By Carlos García Paret, a climate activist from the Brazilian Amazon
The situation in Brazil regarding climate change is quite different from that in industrialised nations with higher emissions, such as China, the USA and the EU. As the world’s fourth highest producer of greenhouse gases, 50 percent of Brazil’s emissions derive from deforestation and forest and savannah fires. No other country is losing forest on the same scale as Brazil, which accounts for one in every two trees fallen in the world. This has resulted in the destruction of 700,000 km2 of rainforest in the last 30 years, and of 120,000 km2 of savannah in the last seven years.
The primary explanation for this phenomenon lies in the role Brazil plays in globalisation as an exporter of agricultural commodities. Forest is cut down to obtain timber and to extend the boundaries of land used for grazing and farming (soy beans, sugar cane, cotton, etc.). This process is the outcome of political decisions that have cost thousands of millions of dollars in public, private and multilateral investment in recent decades.
The losers in this process are the indigenous peoples, riverside dwellers, rubber plantation workers and small farmers who live off the resources of the forest (gathering, fishing, traditional farming, hunting, etc.), and who have seen their survival threatened, or even disappear.
The connection between the Amazon region and climate operates on two levels: cutting down and burning the Amazon rainforest is the region’s main contribution to global warming. In turn, global warming will lead to an accelerated process of replacement of primary rainforest by savannah.
Nowadays science and international politics place the connection between the Amazon rainforest – including its uses and traditional inhabitants – and climate at the centre of debate. It is regarded as an opportunity, insofar as for the first time it has been recognised that such traditional uses help to conserve the rainforest and its environmental and climatic functions.

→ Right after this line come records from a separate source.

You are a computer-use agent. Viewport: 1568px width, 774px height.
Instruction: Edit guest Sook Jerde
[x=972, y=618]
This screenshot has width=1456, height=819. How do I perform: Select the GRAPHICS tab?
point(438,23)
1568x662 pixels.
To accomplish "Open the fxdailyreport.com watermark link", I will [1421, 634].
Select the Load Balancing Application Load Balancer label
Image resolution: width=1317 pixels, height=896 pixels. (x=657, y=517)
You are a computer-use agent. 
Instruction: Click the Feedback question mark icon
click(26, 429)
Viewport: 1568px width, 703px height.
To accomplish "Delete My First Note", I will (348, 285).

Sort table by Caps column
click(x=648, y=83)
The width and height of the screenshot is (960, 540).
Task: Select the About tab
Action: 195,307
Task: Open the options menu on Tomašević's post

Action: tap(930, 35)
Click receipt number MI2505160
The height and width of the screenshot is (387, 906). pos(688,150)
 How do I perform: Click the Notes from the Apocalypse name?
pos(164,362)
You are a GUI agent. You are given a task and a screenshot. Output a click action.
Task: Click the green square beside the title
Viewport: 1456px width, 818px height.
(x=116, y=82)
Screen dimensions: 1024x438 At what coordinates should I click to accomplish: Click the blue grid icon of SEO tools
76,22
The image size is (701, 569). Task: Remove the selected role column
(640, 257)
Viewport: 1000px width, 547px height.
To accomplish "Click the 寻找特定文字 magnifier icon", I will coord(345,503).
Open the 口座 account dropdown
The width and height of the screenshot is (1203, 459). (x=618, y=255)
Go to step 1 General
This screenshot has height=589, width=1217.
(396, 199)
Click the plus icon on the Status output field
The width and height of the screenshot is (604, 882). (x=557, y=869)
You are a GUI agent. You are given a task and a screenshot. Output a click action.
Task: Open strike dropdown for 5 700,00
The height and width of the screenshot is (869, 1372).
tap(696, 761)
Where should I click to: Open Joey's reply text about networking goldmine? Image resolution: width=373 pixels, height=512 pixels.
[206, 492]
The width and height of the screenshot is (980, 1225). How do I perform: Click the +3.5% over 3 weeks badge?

More than ever, in today’s Brazil the struggle between this incipient hopeful process and past inertia constantly emerges in the federal congress and in proposals for different development models. A current plan including goals to reduce Brazilian emissions by 38.9% by 2020 has been approved and was widely publicised at international level in Copenhagen. This plan particularly emphasises reduction of deforestation in the Amazon and savannah regions (up to 80%).
On the other hand, Brazil’s Forestry Code has been revised, whereby legal property rights have been reduced and the traditional destroyers of the rainforest granted amnesty, all with a view to expanding farming and stockbreeding.
Many organisations and communities in the Amazon and savannah regions are conducting experiments to integrate the rainforest within means of development. This could help mitigate and offset emissions and make these groups more resilient. Rural entrepreneurs are beginning to realise that the rainforest is not the enemy of cattle and soy beans, and are attempting to rehabilitate degraded areas in order to improve the prices fetched by their products.
In recent years the government has started talking about minimum prices for products with high socio-environmental value. Enhancement of the rainforest is an irreversible process, but it requires a global climate accord, less short-sighted markets and more decisive public policies.